The winds have been furious, sometimes blowing at our backs. On a lucky day it pushs us along- other days it rips your hat off, makes rippling sails out of your clothing. I've seen birds fighting the current and never getting anywhere. [short unclear section] Your head is bent and you continue down the long unwinding line of highways.
Our worst day was getting caught in cyclone conditions. The winds were so strong the car was rocking back and forth. Three lightning bolts hit around us and I had to go find my partners as they were in danger. By the time we met Kerry he was hypothermic. We took his cloths off and wrapped him in a blanket. His shirt had holes in it from the hail. Karin, up ahead, was struggling along with the sign. Both had been blown off the road, were soaked to the bone and charged with electricity cracking around. We drove to a restaurant in Piapot and Mrs. Drinkwater bought us hot soup. We waited out the storm.
Campgrounds. We've been fairly lucky so far, able to camp freely so far in most of the sites. On July 8th, sitting in the Bissant Park, the owner Shirley was receptive and then thanked us for doing such a good deed as walking for water. Kerry put the fire on, we emptied food on the table, set up tent and all ran for a swim in the pond. The water was just right and we all swam down the channel through branches and everything. It was like being in a jungle; it was quite exciting. At midnight I still couldn't sleep; I was staying up late and trying to write this. The stars were bright and the full moon was on. It was like a magical night on this ancient land upon which some of the oldest of the America people would gather there for exchanges. I could feel the earth trembling almost beneath my feet and then all of a sudden there was a large storm and I got into the tent and it was about two o'clock in the morning and we're all hearing it and crackles around us and then all of a sudden we felt wetness at the bottom of our sleeping bags and we undo the flap and look out and we're in six inches of water.
In Moosejaw we meet some aboriginal people. They were very helpful. We stayed in a home that was quite receptive, and we had an elder woman of the Anishnobe [spelling may be incorrect] that did a ceremony for us down by the water and did prayers and blessings that was really quite touching.

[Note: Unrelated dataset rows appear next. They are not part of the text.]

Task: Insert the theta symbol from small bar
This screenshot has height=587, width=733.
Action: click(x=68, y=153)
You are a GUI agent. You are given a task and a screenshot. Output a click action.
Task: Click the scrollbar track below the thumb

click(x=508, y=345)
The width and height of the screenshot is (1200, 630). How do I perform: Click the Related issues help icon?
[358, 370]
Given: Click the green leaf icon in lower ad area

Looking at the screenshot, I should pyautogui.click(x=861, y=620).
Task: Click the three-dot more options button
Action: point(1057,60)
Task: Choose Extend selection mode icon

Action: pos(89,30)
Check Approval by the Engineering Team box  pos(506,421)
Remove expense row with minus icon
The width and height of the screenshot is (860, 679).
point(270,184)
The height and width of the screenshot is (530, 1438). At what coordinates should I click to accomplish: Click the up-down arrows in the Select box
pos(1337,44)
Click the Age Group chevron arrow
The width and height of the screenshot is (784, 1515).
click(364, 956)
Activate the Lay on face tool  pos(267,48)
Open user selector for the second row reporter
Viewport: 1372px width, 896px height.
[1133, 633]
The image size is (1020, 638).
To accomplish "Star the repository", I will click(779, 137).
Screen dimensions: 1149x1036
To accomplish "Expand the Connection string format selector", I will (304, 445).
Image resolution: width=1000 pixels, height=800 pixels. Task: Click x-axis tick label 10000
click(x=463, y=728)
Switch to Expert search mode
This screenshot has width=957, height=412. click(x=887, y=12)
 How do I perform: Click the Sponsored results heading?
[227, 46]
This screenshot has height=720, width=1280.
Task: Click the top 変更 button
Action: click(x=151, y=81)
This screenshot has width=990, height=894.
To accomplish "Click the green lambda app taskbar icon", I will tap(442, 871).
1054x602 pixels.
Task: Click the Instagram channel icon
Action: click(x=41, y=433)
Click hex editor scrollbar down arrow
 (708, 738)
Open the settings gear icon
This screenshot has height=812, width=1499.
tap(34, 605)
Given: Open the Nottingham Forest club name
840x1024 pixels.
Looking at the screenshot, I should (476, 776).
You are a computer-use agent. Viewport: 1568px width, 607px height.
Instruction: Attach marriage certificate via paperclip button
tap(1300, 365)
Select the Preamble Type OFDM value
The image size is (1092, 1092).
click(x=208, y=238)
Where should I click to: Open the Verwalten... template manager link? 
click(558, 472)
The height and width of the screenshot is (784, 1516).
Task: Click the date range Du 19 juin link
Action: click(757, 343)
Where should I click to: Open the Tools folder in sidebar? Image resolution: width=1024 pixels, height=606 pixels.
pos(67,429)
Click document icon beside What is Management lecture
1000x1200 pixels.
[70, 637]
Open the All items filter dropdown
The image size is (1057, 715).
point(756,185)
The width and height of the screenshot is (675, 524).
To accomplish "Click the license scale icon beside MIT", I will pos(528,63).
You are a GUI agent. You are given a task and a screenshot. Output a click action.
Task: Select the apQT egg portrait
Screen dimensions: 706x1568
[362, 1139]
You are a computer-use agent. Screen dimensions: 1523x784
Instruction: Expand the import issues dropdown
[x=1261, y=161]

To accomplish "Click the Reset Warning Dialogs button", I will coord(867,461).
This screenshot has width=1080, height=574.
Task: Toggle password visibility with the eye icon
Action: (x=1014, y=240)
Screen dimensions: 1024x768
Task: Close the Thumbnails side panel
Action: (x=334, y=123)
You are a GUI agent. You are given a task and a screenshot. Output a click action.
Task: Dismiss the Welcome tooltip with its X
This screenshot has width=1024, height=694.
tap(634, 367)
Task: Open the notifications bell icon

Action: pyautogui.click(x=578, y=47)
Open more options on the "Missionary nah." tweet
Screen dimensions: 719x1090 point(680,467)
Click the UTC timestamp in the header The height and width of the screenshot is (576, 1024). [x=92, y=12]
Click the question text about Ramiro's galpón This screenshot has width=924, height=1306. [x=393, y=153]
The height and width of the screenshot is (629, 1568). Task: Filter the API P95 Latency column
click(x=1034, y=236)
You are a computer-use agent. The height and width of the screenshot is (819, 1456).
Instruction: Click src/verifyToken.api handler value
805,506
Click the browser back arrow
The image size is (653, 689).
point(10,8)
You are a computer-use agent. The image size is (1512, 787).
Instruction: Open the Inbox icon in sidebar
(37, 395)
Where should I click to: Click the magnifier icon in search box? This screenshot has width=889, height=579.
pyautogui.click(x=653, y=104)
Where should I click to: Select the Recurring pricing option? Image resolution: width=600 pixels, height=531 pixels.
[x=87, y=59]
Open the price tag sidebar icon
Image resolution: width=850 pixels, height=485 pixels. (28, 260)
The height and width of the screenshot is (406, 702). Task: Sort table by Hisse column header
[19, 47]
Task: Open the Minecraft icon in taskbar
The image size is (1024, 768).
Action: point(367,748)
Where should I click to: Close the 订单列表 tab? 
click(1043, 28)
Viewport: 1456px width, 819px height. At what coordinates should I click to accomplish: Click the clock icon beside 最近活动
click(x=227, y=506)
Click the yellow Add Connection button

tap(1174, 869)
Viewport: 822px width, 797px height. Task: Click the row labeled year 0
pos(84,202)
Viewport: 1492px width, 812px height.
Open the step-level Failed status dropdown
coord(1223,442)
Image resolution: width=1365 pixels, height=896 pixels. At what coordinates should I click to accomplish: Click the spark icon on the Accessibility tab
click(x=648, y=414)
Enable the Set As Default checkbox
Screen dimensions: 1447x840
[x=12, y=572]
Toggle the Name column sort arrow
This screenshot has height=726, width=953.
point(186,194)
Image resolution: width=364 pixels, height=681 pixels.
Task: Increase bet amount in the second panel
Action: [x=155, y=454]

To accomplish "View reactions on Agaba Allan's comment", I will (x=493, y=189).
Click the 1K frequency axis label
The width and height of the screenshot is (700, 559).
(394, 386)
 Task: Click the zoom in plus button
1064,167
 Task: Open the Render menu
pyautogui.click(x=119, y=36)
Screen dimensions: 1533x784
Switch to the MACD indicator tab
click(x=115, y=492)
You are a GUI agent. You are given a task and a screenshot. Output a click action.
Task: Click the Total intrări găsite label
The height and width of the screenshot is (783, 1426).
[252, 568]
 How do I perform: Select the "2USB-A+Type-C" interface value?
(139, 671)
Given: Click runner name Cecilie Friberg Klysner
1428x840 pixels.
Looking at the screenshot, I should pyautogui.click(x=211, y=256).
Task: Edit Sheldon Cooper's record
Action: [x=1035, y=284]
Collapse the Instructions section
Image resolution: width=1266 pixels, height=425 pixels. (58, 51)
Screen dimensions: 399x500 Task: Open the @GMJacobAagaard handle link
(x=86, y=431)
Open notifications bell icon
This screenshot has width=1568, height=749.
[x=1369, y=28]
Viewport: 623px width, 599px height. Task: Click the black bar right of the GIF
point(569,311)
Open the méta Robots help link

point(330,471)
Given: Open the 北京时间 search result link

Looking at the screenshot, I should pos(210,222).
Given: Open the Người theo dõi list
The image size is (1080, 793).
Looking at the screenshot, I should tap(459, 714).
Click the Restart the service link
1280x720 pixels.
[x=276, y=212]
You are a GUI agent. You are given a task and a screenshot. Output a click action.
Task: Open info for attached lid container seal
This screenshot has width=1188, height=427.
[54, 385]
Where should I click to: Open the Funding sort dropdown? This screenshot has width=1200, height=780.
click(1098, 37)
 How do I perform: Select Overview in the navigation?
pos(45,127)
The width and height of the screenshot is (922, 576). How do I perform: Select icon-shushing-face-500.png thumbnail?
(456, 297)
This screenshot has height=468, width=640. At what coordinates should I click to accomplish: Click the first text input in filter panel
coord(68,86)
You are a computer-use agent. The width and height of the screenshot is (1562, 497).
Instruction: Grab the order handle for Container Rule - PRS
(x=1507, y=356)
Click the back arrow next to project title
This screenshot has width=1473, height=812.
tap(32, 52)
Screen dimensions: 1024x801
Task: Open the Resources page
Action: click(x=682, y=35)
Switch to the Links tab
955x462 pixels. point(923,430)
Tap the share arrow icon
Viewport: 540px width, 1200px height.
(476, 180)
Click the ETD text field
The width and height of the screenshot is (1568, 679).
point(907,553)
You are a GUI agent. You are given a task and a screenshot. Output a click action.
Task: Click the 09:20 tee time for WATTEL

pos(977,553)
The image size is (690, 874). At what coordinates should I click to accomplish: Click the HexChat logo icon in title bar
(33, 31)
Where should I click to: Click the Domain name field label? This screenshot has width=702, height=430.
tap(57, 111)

We're in Regina right now. We had CBC interview us on the way in, and tomorrow [July 15th] we're walking to the Legislature Building and we're going all the way up to City Hall and the mayor has finally agreed to meet us after refusing and everything. We convinced him finally of the importance and that we are not aggressive and so on, so he is going to meet us for five or ten minutes tomorrow and we're going to have the press there. In Regina its pretty exciting and we're getting a lot of attention because the water is in pretty bad shape, and we're having a lot of fun.